> _Short problem A_
Duplicate the part of the trigonometry excerpt that runs from "Question 3. Find" to "identity: \( \sin^2 \theta + \cos^2 \theta = 1 \)".
> _Short problem B_
According to the trigonometry excerpt, in which quadrant does θ lie in part (iv)?

> _Excerpted passage_
════════════════
Question 3. Find the values of the other five trigonometric functions of the following
(i) \( \cos \theta = -\frac{1}{2} \), \( \theta \) lies in the III quadrant
(ii) \( \cos \theta = \frac{2}{3} \), \( \theta \) lies in the I quadrant
(iii) \( \sin \theta = -\frac{2}{3} \), \( \theta \) lies in the IV quadrant
(iv) \( \tan \theta = -2 \), \( \theta \) lies in the II quadrant
Answer:
(i) Given \( \cos \theta = -\frac{1}{2} \), and \( \theta \) lies in the III quadrant.
We know the identity: \( \sin^2 \theta + \cos^2 \theta = 1 \)
Substitute the value of \( \cos \theta \):
\( \sin^2 \theta + \left(-\frac{1}{2}\right)^2 = 1 \)
\( \sin^2 \theta + \frac{1}{4} = 1 \)
════════════════
> _Supplied data_
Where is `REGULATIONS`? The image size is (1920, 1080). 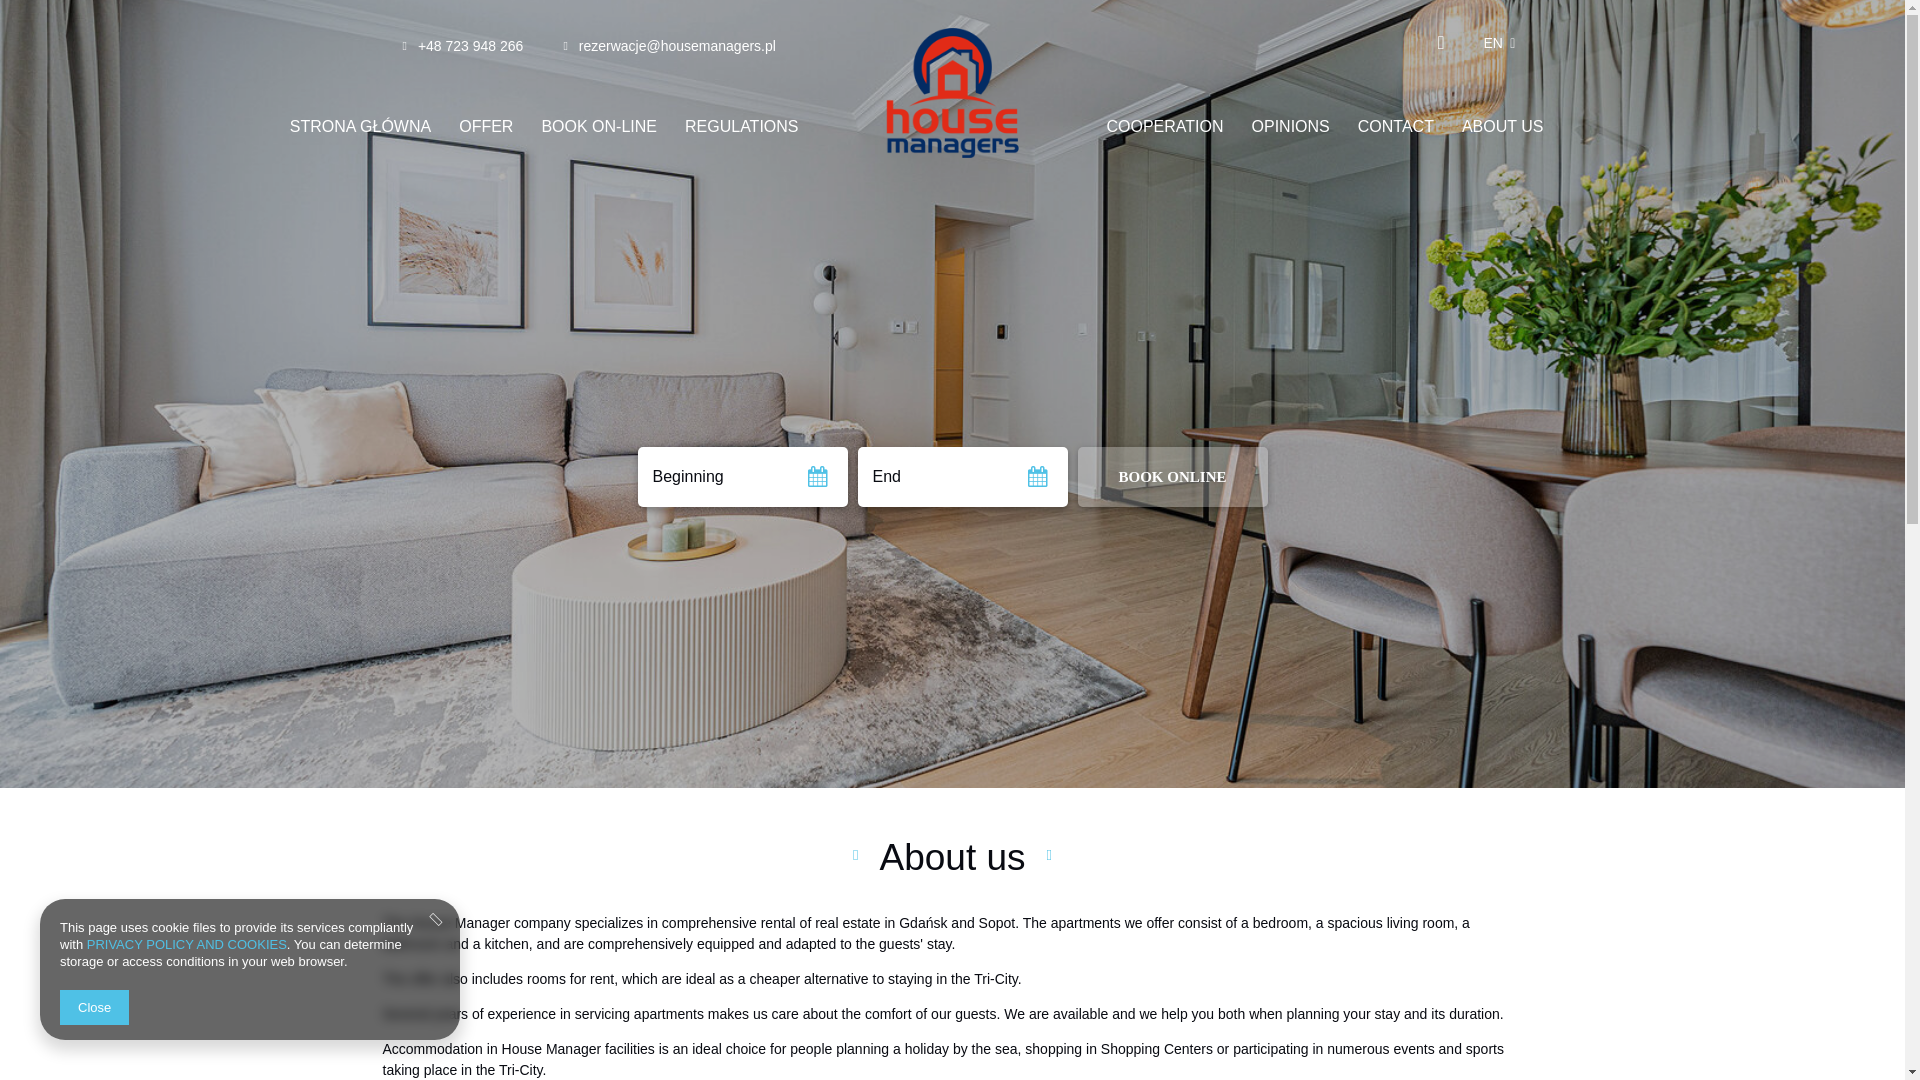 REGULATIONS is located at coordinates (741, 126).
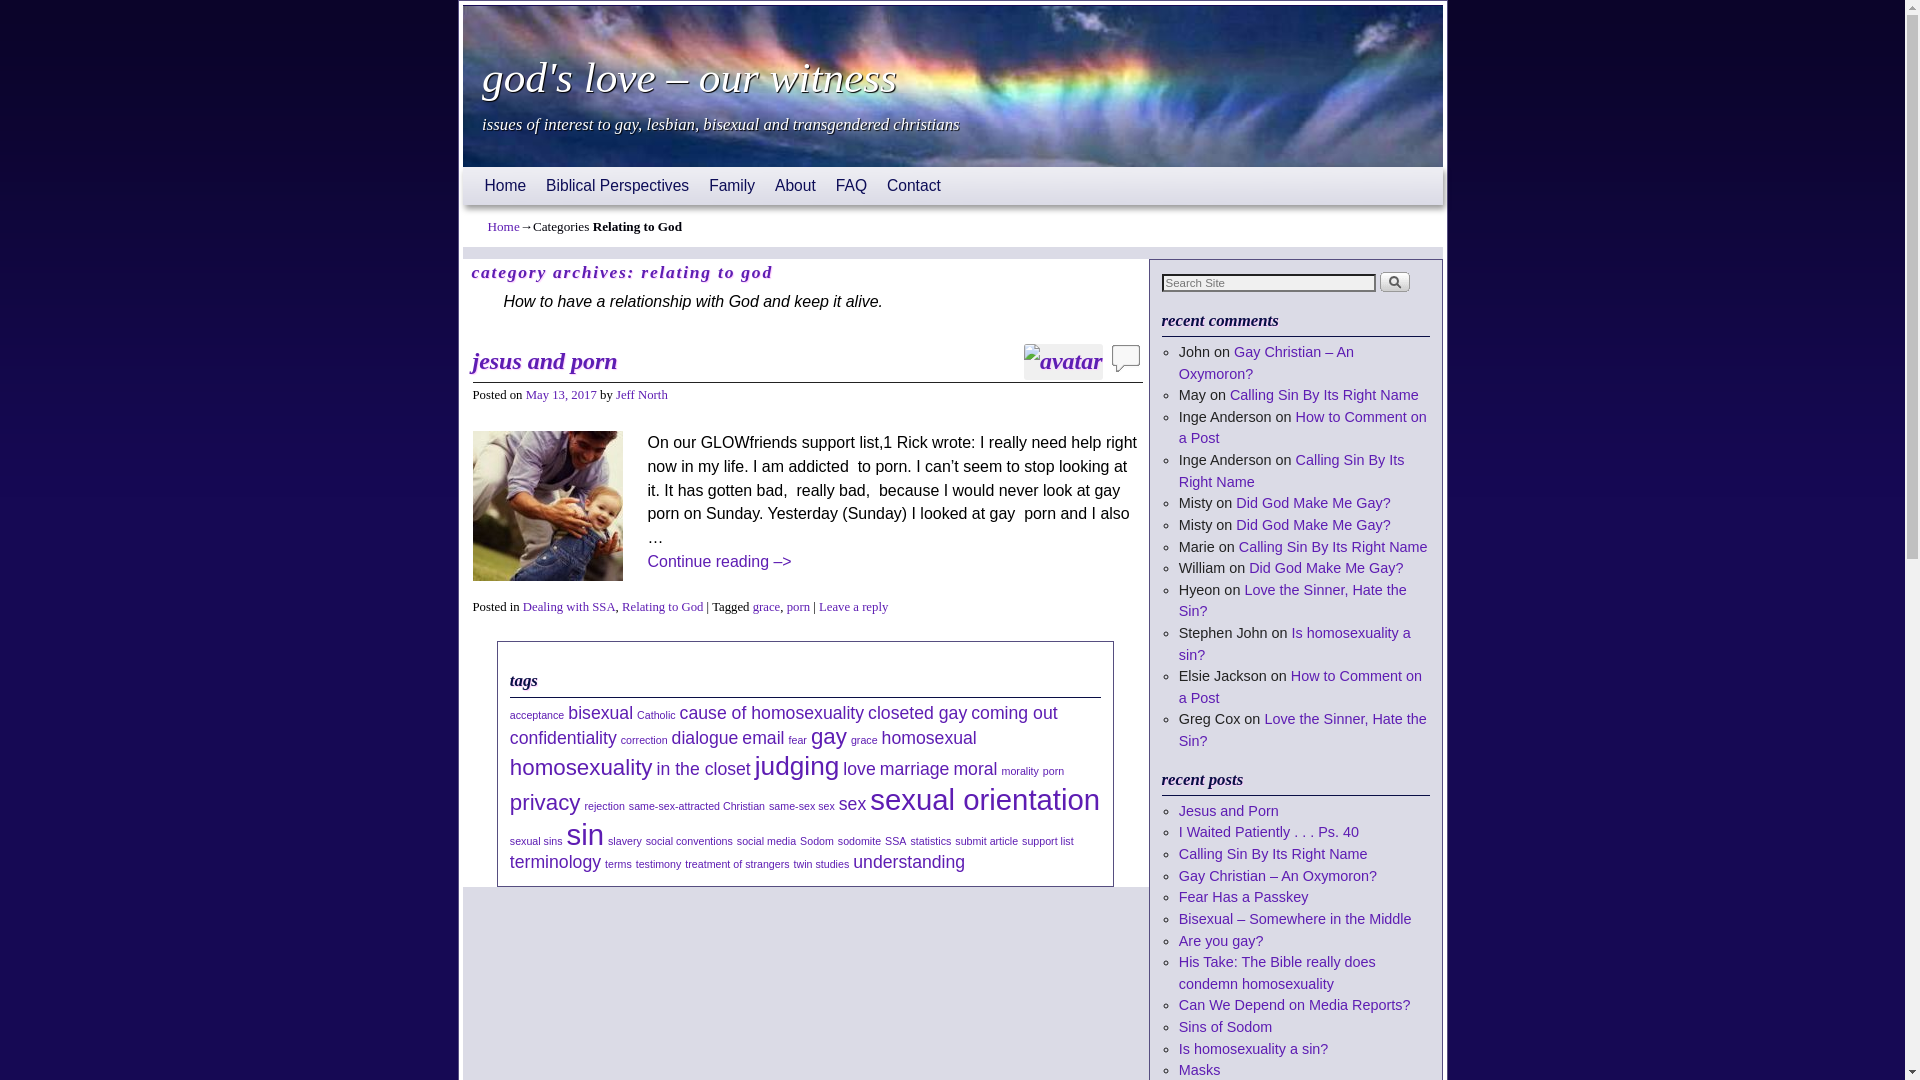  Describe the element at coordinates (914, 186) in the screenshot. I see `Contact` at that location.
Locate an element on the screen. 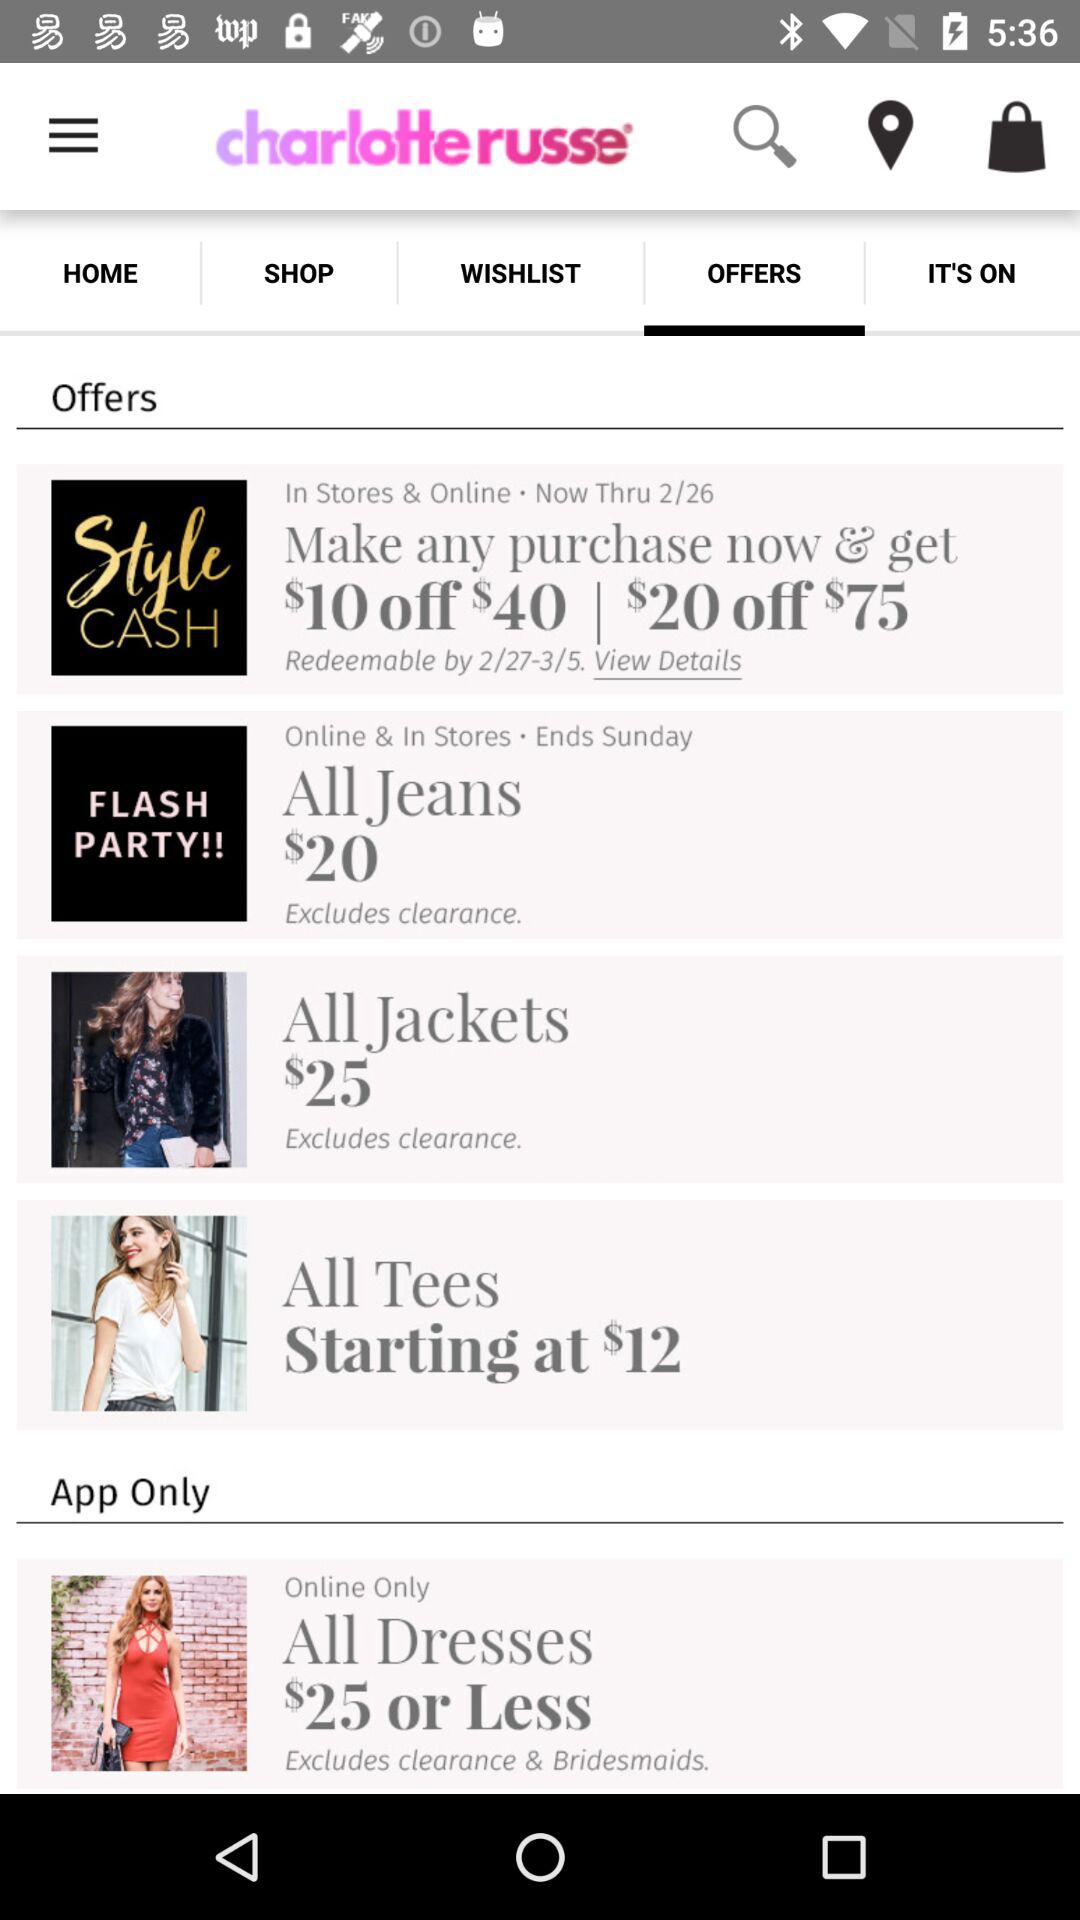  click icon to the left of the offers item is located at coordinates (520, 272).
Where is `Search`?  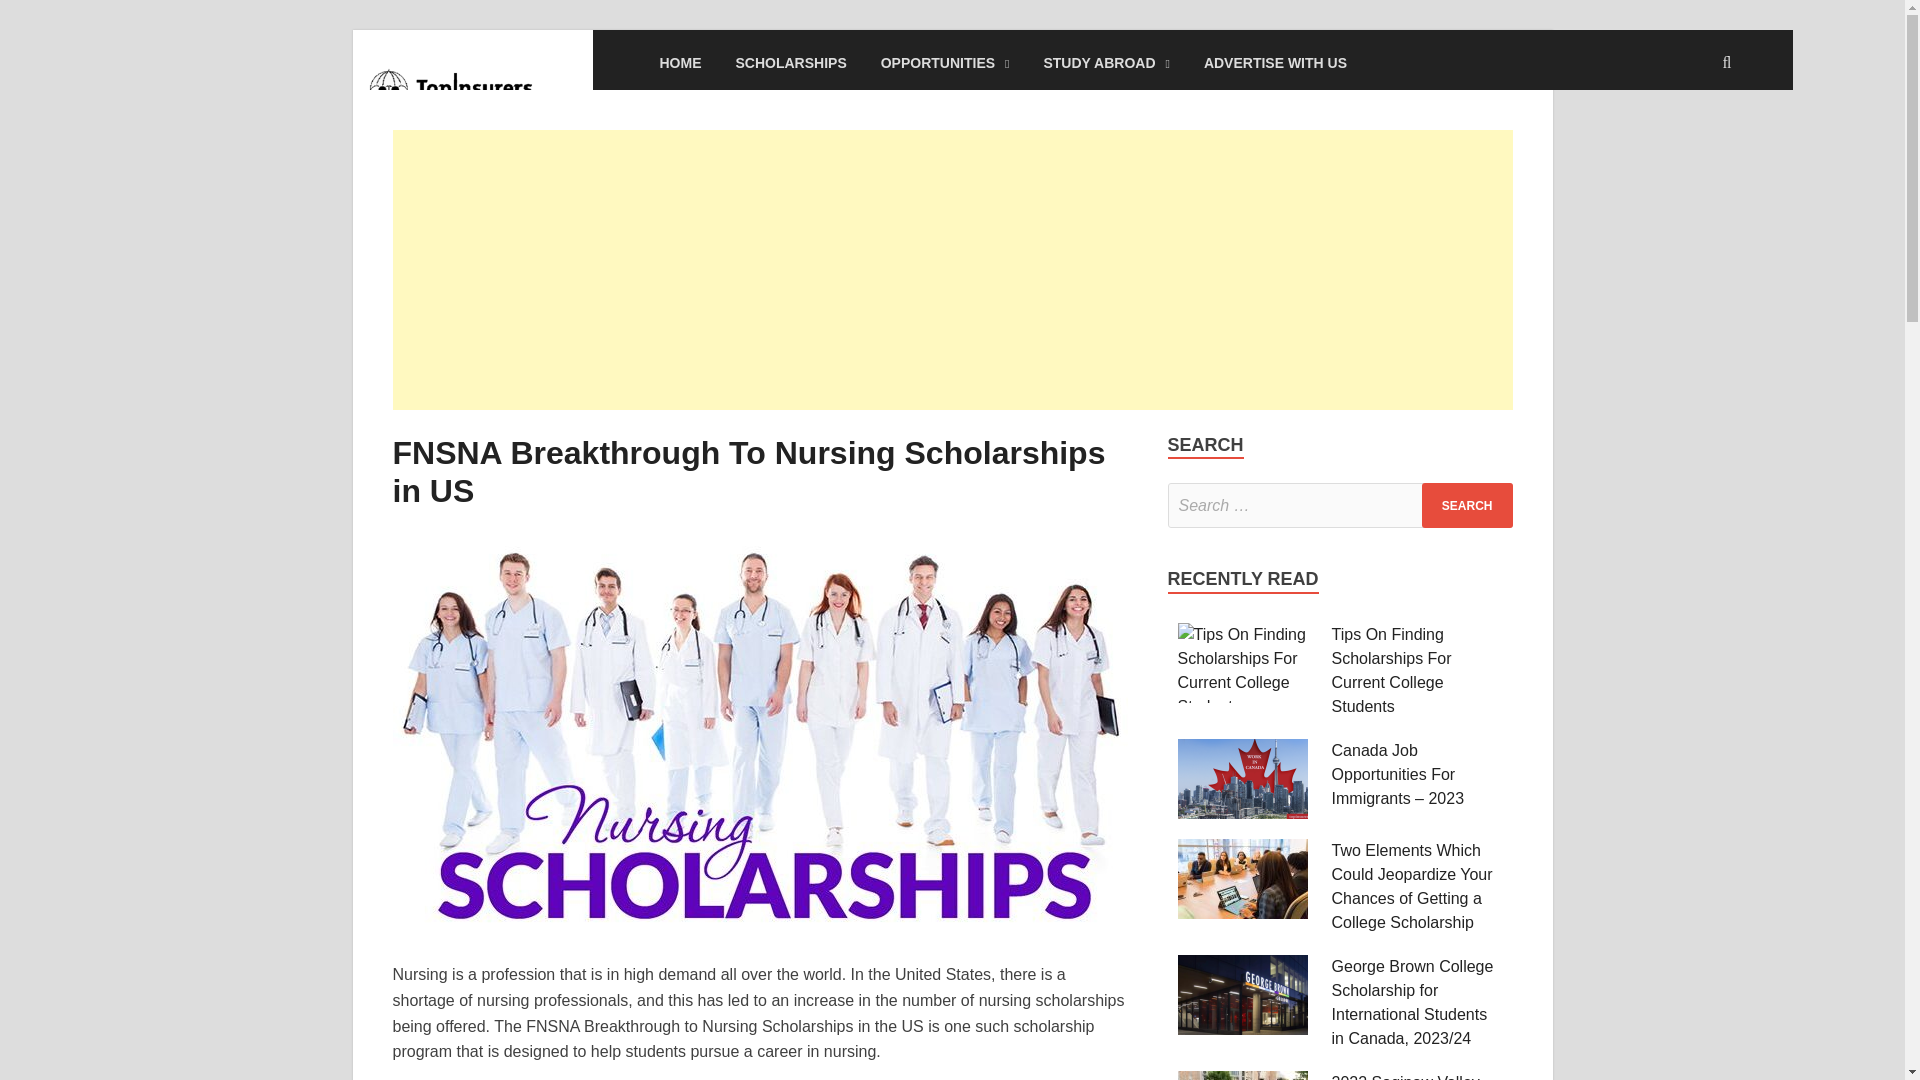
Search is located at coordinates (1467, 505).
════════════════
> _Finished answer A_
Question 3. Find the values of the other five trigonometric functions of the following
(i) \( \cos \theta = -\frac{1}{2} \), \( \theta \) lies in the III quadrant
(ii) \( \cos \theta = \frac{2}{3} \), \( \theta \) lies in the I quadrant
(iii) \( \sin \theta = -\frac{2}{3} \), \( \theta \) lies in the IV quadrant
(iv) \( \tan \theta = -2 \), \( \theta \) lies in the II quadrant
Answer:
(i) Given \( \cos \theta = -\frac{1}{2} \), and \( \theta \) lies in the III quadrant.
We know the identity: \( \sin^2 \theta + \cos^2 \theta = 1 \)

> _Finished answer B_
The II quadrant.